Medula 50% compatívelMas, recentemente, os médicos adotaram um procedimento inédito de utilizar, em último caso, a medula óssea dos pais da criança em tratamento, que, em média, tem 50% de compatibilidade genética.
"A opção número um é sempre procurar um doador 100% compatível. Se a gente vê que essa droga está estabilizando a medula e está deixando esse tempo passar sem prejudicar a criança, nós esperamos. Se a gente vê que a doença está mostrando sinal que ela não vai conseguir segurar e que a criança começa a mostrar alguns dados clínicos de laboratório que vai se transformar, a gente usa o pai ou a mãe."
Com isso, os profissionais perceberam que as chances de cura para a mielodisplasia subiram de 10% para 60%. "Na Europa não tem essa experiência de usar o pai e a mãe para essa doença. Tem de usar o pai ou a mãe para outros transplantes, mas não para essa doença, porque lá eles acham muito rápido. O único centro que tem a experiência de utilizar o transplante de pais para esta doença é em Barretos. Estamos falando de uma progressão", afirma o oncologista do HC.
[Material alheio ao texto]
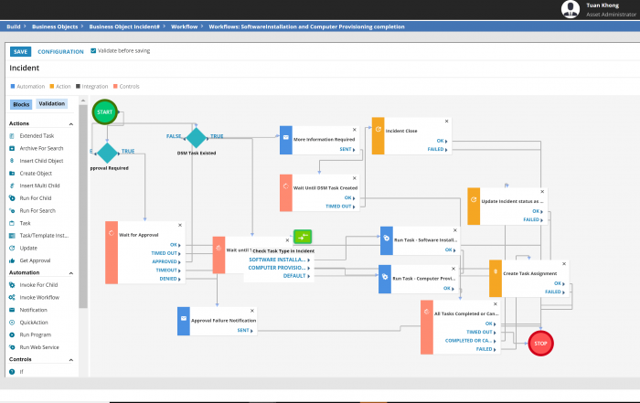Go to Business Objects in breadcrumb
The height and width of the screenshot is (403, 640).
pyautogui.click(x=55, y=27)
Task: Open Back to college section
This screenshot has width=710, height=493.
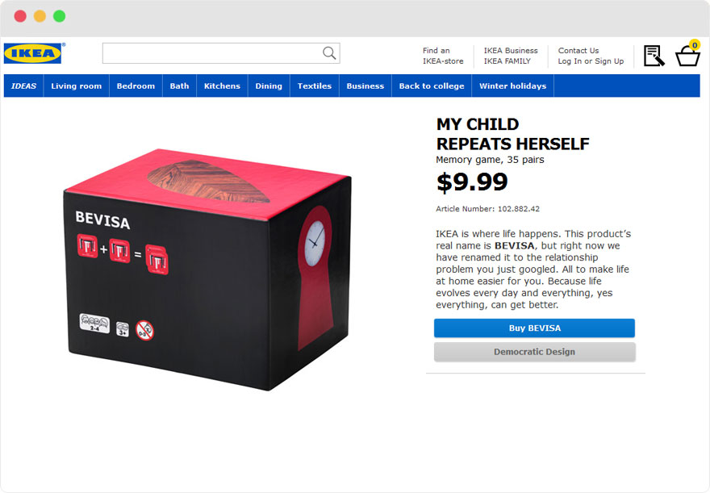Action: [x=432, y=86]
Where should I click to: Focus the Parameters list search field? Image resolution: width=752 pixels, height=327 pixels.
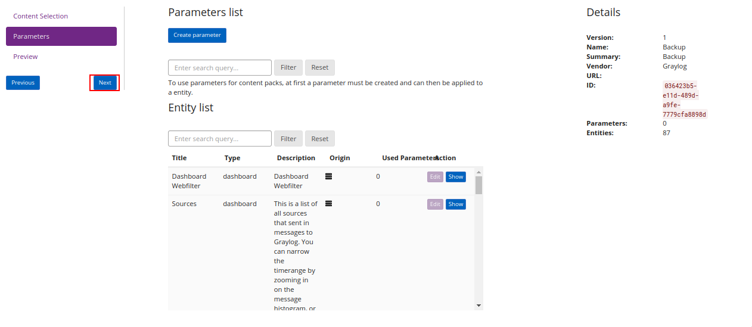pyautogui.click(x=220, y=67)
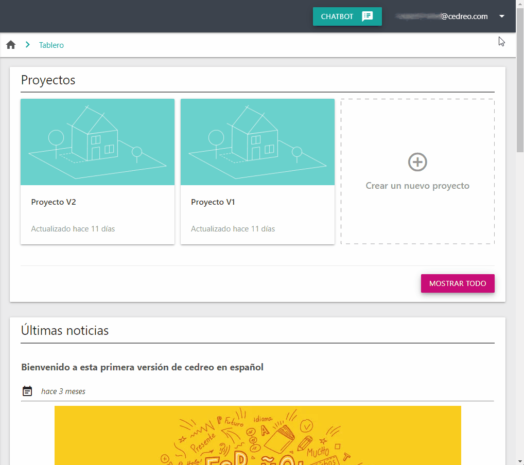Screen dimensions: 524x465
Task: Open the account dropdown arrow next to the email
Action: (x=502, y=16)
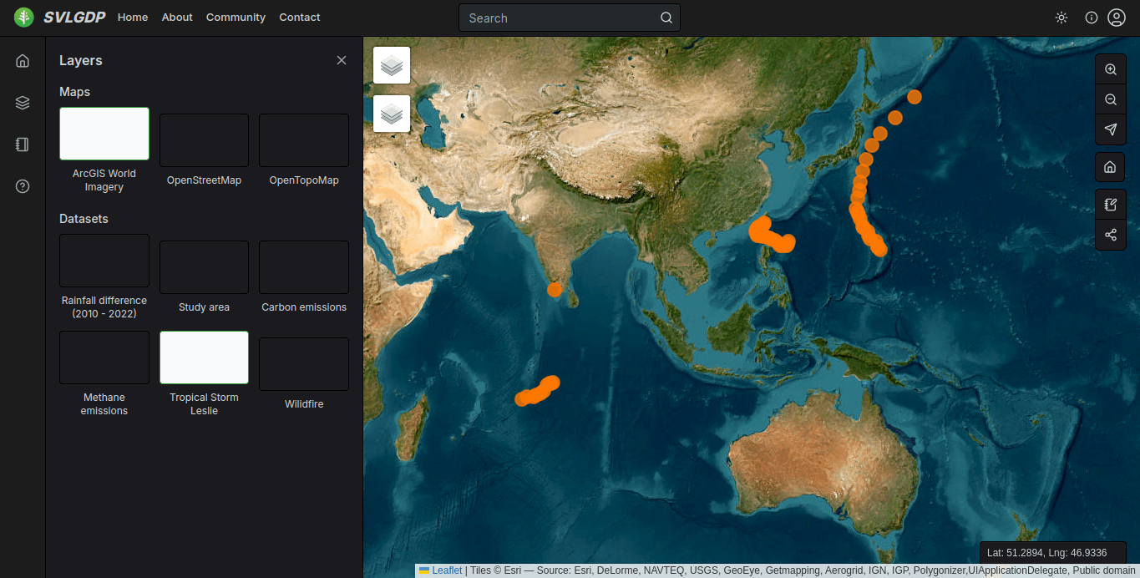Close the Layers panel
Viewport: 1140px width, 578px height.
[341, 60]
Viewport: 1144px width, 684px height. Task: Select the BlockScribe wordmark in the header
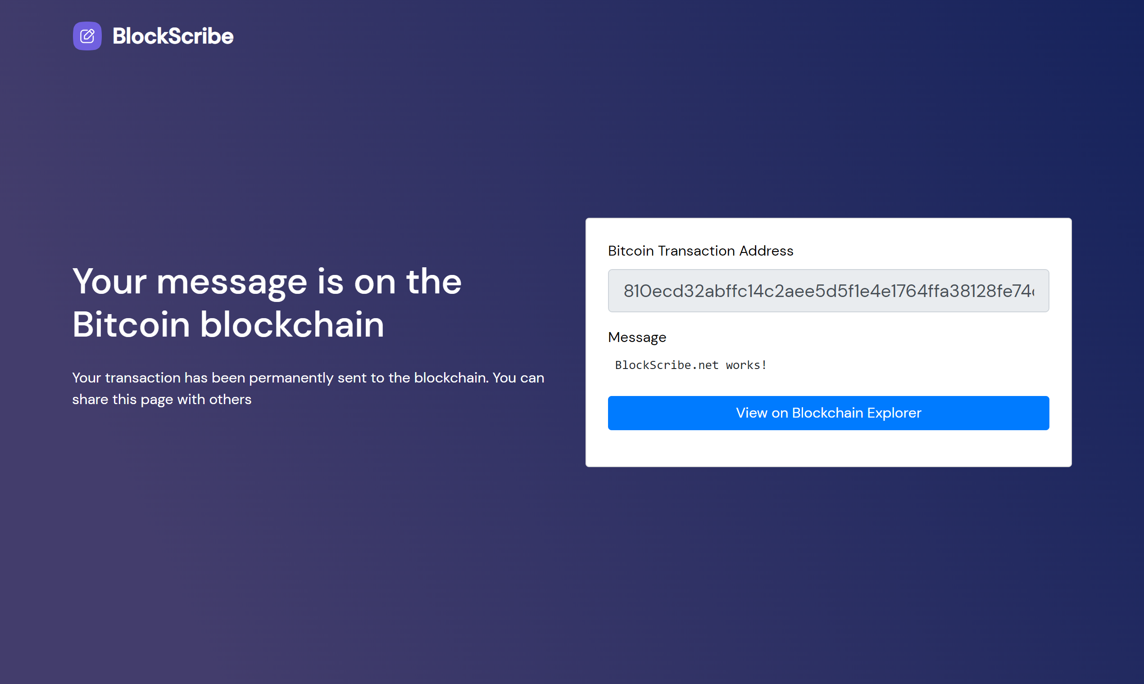[173, 36]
Segundo a médica Neysi Villela, oncologista pediátrica do Hospital de Câncer de Barretos, o transplante haplo não é o ideal para a cura da doença, de um modo geral, mas para situações específicas como esta tem mostrado resultados animadores nos últimos dois anos.
"O transplante haplo já vem sendo estudado nos últimos anos, com sucesso, principalmente em adulto e mesmo na leucemia de criança. Mas para essa doença especificamente, principalmente para leucemia miolomonocitica juvenil, aqui no Brasil não tinha. No mundo inteiro também não, porque lá fora é mais fácil conseguir doador. Nosso ineditismo foi aplicar esse tipo de transplante para essa doença específica."
Até agora, mais de 600 crianças foram submetidas a essa técnica, segundo o hospital. Dentre elas está José Dino, de 4 anos, filho do caminhoneiro Anderson Correa. Ele saiu da Bahia em busca da cura para a criança e se diz feliz com os resultados apresentados. A medula doada foi infundida na criança em 4 de agosto deste ano e foi aceita pelo organismo.
"Hoje eu falo que ele está curado. Me sinto realizado, quando ve um filho assim, nessa recuperação surpreendente a gente fica muito contente de poder um filho brincando contente e brincando normal", afirma.Apesar dos resultados positivos, a eficácia da combinação do medicamento com o transplante paterno ou materno na cura da mielodisplasia, bem como a variação do resultado de um para outro paciente, ainda estão em estudo dentro do laboratório de estudos moleculares da unidade em Barretos.
"Se aprendermos a lidar com essa diferença, talvez a gente vá tratar todas de forma individualizada, que é o que chamamos de terapia-alvo, em que nosso tratamento será dirigido para aquela criança baseado no componente genético daquela criança com as ferramentas que a gente já tem disponível."